Pick up the forum post on computing a two's complement checksum in C++ after its last sentence and keep writing it.
======== ARTICLE ========
Checksum calculation - two’s complement sum of all bytes - c++

I have instructions on creating a checksum of a message described like this:
The checksum consists of a single byte equal to the two’s complement sum of all bytes starting from the “message type” word up to the end of the message block (excluding the transmitted checksum). Carry from the most significant bit is ignored.
Another description I found was:
The checksum value contains the twos complement of the modulo 256 sum of the other words in the data message (i.e., message type, message length, and data words). The receiving equipment may calculate the modulo 256 sum of the received words and add this sum to the received checksum word. A result of zero generally indicates that the message was correctly received.
I understand this to mean that I sum the value of all bytes in message (excl checksum), get modulo 256 of this number. get twos complement of this number and that is my checksum.
But I am having trouble with an example message example (from design doc so I must assume it has been encoded correctly).
unsigned char arr[] = {0x80,0x15,0x1,0x8,0x30,0x33,0x31,0x35,0x31,0x30,0x33,0x30,0x2,0x8,0x30,0x33,0x35,0x31,0x2d,0x33,0x32,0x31,0x30,0xe};
So the last byte, 0xE, is the checksum. My code to calculate the checksum is as follows:
bool isMsgValid(unsigned char arr[], int len) {
int sum = 0;
for(int i = 0; i < (len-1); ++i) {
sum += arr[i];
}
//modulo 256 sum
sum %= 256;
char ch = sum;
//twos complement
unsigned char twoscompl = ~ch + 1;
return arr[len-1] == twoscompl;
}
int main(int argc, char* argv[])
{
unsigned char arr[] = {0x80,0x15,0x1,0x8,0x30,0x33,0x31,0x35,0x31,0x30,0x33,0x30,0x2,0x8,0x30,0x33,0x35,0x31,0x2d,0x33,0x32,0x31,0x30,0xe};
int arrsize = sizeof(arr) / sizeof(arr[0]);
bool ret = isMsgValid(arr, arrsize);
return 0;
}
The spec is here:= http://www.sinet.bt.com/227v3p5.pdf
I assume I have misunderstood the algorithm required. Any idea how to create this checksum?
======== ENTRIES PROVIDED ========
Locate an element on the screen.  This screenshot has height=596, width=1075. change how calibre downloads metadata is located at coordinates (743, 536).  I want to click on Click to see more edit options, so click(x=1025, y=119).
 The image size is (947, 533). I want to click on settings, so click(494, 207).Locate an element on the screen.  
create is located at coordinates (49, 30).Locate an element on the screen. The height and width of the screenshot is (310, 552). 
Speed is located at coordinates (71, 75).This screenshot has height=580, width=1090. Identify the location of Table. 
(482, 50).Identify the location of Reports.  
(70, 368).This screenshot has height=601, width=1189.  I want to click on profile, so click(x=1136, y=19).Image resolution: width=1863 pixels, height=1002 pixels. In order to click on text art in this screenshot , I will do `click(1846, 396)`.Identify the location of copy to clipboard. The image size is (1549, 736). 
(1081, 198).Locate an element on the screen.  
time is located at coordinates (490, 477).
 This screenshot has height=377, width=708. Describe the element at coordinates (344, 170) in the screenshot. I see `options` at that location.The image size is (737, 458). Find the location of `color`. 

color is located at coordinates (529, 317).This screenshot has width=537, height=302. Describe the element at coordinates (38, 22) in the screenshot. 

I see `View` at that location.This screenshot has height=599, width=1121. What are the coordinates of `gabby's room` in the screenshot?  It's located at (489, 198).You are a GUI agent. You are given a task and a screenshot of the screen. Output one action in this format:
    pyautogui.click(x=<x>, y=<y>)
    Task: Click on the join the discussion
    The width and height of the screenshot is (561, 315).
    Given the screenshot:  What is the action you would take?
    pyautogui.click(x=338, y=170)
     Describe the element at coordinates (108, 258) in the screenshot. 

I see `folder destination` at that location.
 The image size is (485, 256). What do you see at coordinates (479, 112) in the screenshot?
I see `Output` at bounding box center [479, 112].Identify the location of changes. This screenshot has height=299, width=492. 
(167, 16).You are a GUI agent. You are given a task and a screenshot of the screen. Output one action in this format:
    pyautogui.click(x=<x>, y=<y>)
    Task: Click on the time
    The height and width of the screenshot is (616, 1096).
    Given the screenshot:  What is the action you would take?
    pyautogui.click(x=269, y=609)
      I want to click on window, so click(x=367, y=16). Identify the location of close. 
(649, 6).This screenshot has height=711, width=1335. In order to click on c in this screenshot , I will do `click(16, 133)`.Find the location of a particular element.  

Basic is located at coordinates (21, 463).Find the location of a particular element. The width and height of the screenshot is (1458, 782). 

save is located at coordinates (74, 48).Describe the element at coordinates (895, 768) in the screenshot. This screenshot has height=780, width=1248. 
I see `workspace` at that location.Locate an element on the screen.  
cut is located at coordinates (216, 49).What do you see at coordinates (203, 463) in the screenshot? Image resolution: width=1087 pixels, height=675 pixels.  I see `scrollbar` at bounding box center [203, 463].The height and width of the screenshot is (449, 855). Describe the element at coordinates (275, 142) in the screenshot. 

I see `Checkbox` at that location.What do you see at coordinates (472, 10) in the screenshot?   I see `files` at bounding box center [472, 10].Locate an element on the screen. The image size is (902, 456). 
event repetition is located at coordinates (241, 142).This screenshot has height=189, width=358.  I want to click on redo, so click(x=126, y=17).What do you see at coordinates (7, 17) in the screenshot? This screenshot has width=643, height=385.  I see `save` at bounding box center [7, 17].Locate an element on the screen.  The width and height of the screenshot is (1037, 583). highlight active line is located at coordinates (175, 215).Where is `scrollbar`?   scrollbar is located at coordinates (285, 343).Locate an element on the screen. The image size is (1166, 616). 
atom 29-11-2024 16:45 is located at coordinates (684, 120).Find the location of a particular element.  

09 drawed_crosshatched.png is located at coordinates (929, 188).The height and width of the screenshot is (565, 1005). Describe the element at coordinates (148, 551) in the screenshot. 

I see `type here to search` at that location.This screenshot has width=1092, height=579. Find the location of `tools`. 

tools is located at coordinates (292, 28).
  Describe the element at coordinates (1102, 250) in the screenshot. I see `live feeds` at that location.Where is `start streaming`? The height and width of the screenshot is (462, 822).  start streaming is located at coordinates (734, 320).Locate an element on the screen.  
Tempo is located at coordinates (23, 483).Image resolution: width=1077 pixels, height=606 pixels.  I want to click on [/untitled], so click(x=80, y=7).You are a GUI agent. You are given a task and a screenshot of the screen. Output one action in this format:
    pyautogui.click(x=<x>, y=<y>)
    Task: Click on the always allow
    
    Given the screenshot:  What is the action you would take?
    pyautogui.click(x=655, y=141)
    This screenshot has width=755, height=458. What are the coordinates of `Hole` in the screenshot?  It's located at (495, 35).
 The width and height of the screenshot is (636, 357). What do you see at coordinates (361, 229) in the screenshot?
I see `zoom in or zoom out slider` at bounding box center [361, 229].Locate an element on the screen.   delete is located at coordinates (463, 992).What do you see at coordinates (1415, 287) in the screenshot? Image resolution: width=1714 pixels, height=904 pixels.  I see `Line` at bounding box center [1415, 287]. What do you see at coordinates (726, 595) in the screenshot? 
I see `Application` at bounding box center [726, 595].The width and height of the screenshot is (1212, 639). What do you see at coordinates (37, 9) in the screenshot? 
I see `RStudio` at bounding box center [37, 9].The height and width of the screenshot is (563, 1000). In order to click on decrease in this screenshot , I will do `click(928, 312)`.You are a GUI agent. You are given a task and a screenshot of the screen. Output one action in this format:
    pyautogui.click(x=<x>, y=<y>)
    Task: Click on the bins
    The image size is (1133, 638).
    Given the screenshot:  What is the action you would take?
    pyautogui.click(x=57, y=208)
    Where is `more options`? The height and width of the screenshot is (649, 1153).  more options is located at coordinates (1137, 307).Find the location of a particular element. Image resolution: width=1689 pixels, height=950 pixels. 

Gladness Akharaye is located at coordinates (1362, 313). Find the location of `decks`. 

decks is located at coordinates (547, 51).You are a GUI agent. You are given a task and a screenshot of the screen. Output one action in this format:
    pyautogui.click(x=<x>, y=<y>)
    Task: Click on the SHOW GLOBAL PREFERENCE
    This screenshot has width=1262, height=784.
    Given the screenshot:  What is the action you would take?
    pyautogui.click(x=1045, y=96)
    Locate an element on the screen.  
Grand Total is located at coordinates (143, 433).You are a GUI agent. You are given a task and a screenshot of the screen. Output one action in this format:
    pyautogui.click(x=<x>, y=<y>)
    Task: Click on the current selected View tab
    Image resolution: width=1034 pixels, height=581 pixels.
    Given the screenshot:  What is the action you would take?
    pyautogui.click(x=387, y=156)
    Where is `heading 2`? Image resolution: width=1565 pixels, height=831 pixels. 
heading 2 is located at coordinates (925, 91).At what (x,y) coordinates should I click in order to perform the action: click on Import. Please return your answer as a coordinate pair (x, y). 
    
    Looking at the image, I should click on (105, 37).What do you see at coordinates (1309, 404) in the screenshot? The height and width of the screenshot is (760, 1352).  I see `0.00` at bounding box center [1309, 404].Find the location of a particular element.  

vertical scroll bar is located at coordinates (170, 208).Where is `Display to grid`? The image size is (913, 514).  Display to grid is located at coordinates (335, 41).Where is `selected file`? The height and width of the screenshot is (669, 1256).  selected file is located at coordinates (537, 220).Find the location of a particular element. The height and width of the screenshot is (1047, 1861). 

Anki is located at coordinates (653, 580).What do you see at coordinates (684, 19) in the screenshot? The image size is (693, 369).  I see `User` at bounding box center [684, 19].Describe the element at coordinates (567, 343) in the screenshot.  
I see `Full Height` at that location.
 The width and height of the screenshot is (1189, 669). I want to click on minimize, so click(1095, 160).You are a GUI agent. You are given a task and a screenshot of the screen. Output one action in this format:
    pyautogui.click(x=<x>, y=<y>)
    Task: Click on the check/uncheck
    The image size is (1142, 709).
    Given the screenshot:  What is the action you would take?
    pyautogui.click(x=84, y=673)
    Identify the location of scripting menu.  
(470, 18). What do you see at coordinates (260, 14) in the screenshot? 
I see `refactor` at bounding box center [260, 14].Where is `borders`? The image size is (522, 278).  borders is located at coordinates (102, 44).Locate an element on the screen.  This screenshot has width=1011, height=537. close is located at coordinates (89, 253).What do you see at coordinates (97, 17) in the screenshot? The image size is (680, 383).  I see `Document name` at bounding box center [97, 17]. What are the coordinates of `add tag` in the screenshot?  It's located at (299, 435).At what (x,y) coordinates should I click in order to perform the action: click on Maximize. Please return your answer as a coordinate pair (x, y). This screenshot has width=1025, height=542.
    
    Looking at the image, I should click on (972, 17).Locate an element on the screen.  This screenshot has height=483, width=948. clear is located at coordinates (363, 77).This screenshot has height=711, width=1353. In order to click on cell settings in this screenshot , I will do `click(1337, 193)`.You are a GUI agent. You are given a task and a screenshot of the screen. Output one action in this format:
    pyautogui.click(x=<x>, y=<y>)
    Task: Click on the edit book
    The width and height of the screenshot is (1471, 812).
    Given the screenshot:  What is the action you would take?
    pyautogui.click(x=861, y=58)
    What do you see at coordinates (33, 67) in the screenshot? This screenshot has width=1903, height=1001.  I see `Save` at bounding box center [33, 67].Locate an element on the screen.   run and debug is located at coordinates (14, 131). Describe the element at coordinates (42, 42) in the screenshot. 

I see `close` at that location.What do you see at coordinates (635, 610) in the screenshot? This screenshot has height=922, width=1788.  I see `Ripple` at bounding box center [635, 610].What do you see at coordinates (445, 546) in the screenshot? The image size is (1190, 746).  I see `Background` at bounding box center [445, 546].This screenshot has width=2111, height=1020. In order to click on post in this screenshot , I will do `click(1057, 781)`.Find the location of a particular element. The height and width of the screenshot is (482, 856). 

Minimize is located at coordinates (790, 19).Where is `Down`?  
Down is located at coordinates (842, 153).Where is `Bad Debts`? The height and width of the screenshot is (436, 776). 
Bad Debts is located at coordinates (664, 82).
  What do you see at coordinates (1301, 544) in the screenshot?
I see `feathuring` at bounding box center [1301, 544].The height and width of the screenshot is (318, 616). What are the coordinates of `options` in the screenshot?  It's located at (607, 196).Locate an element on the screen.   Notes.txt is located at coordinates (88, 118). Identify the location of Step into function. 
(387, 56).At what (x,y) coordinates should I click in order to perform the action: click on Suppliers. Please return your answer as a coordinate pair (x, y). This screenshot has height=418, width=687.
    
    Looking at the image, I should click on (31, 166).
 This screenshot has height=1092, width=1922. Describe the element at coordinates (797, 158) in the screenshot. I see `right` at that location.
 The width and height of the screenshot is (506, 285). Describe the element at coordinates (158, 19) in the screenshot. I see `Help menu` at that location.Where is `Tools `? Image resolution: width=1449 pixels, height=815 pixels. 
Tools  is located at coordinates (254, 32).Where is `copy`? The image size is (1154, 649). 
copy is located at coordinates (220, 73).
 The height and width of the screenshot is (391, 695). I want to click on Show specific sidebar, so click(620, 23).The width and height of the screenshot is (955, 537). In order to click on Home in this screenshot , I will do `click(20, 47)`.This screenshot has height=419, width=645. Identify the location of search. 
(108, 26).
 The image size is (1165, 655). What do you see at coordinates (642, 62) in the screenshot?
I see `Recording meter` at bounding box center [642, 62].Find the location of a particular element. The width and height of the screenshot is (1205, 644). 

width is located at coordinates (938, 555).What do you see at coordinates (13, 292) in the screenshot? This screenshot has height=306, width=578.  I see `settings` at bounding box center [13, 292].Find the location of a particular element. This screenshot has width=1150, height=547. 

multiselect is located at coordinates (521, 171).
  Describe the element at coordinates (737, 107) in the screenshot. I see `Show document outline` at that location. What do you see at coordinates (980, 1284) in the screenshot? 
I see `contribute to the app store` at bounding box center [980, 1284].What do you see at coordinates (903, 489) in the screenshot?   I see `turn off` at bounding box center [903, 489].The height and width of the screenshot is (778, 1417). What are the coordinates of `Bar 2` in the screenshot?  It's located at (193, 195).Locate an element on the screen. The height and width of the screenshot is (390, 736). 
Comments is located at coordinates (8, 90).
========
• **RESULT FOR THIS TASK**
Flippin spec writer made a mistake in their data example. Just spotted this then came back on here and found others spotted too. Sorry if I wasted your time. I will study responses because it looks like some useful comments for improving my code.

You miscopied the example message from the pdf you linked. The second parameter length is 9 bytes, but you used 0x08 in your code.
The document incorrectly states "8 bytes" in the third column when there are really 9 bytes in the parameter. The second column correctly states "00001001".
In other words, your test message should be:
{0x80,0x15,0x1,0x8,0x30,0x33,0x31,0x35,0x31,0x30,0x33,0x30, // param1
0x2,0x9,0x30,0x33,0x35,0x31,0x2d,0x33,0x32,0x31,0x30,0xe} // param2
^^^
With the correct message array, ret == true when I try your program.

Agree with the comment: looks like the checksum is wrong. Where in the .PDF is this data?
Some general tips:
Use an unsigned type as the accumulator; that gives you well-defined behavior on overflow, and you'll need that for longer messages. Similarly, if you store the result in a char variable, make it unsigned char.
But you don't need to store it; just do the math with an unsigned type, complement the result, add 1, and mask off the high bits so that you get an 8-bit result.
Also, there's a trick here, if you're on hardware that uses twos-complement arithmetic: just add all of the values, including the checksum, then mask off the high bits; the result will be 0 if the input was correct.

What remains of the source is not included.